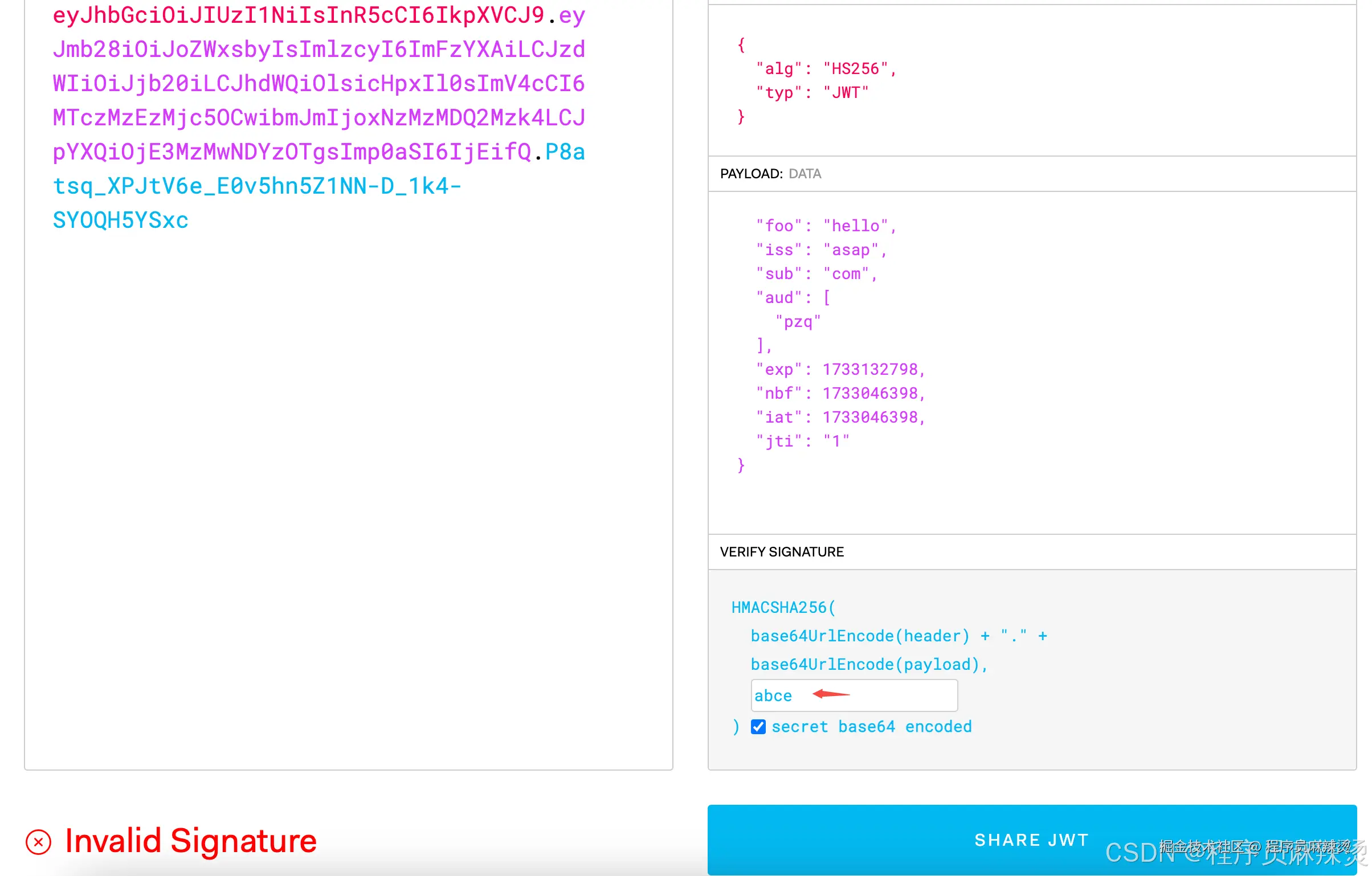Click the "alg": "HS256" header line
1372x876 pixels.
[826, 69]
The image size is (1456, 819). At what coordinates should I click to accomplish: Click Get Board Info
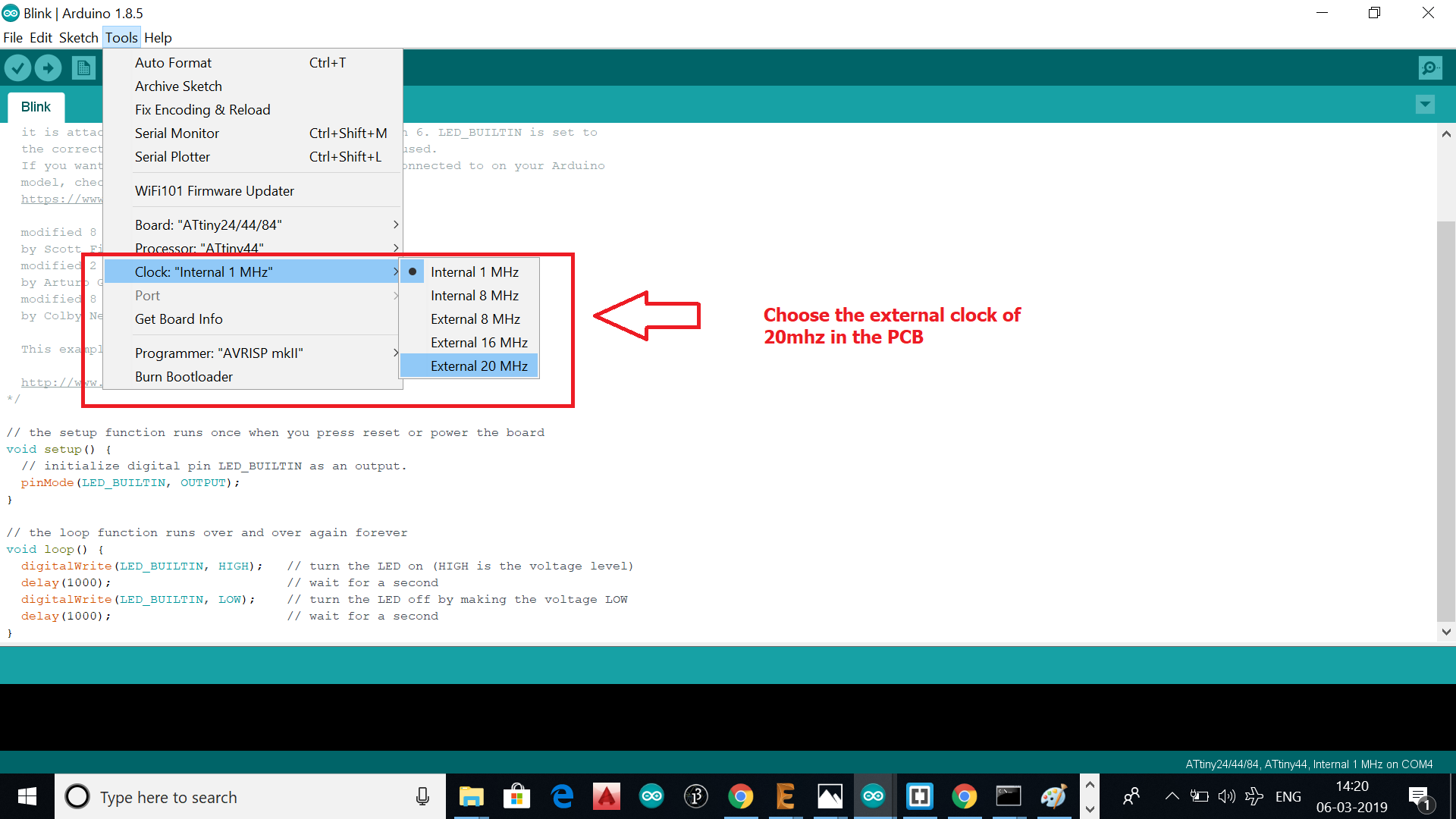178,319
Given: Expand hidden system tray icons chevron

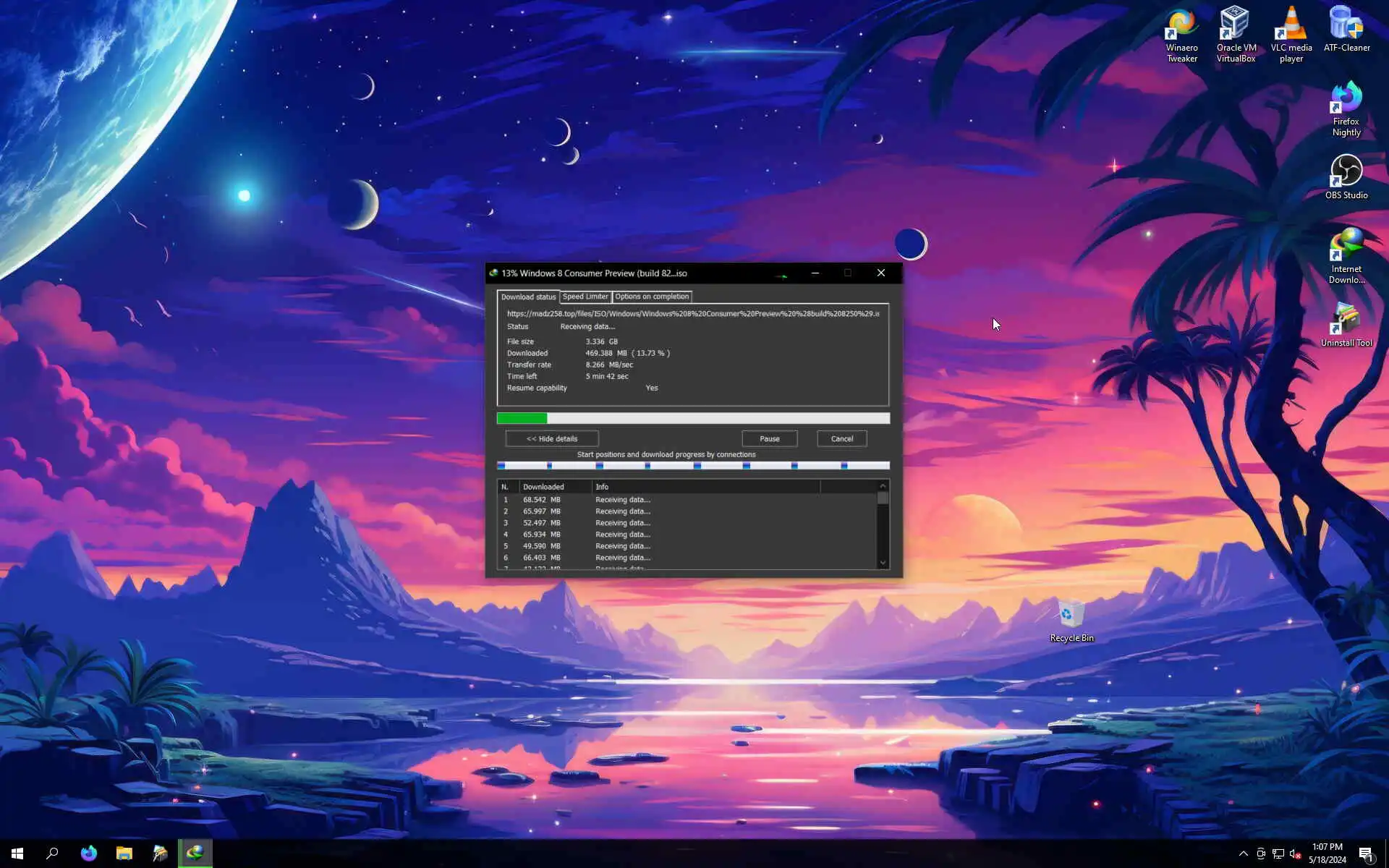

--- --- ---

Lines from the one that contains "The image size" to the final line of the material are the whole answer. Reproduce them word for word and skip the pictures.

The image size is (1456, 819). At what coordinates should I click to accomplish: Click Get Board Info
178,319
Given: Expand hidden system tray icons chevron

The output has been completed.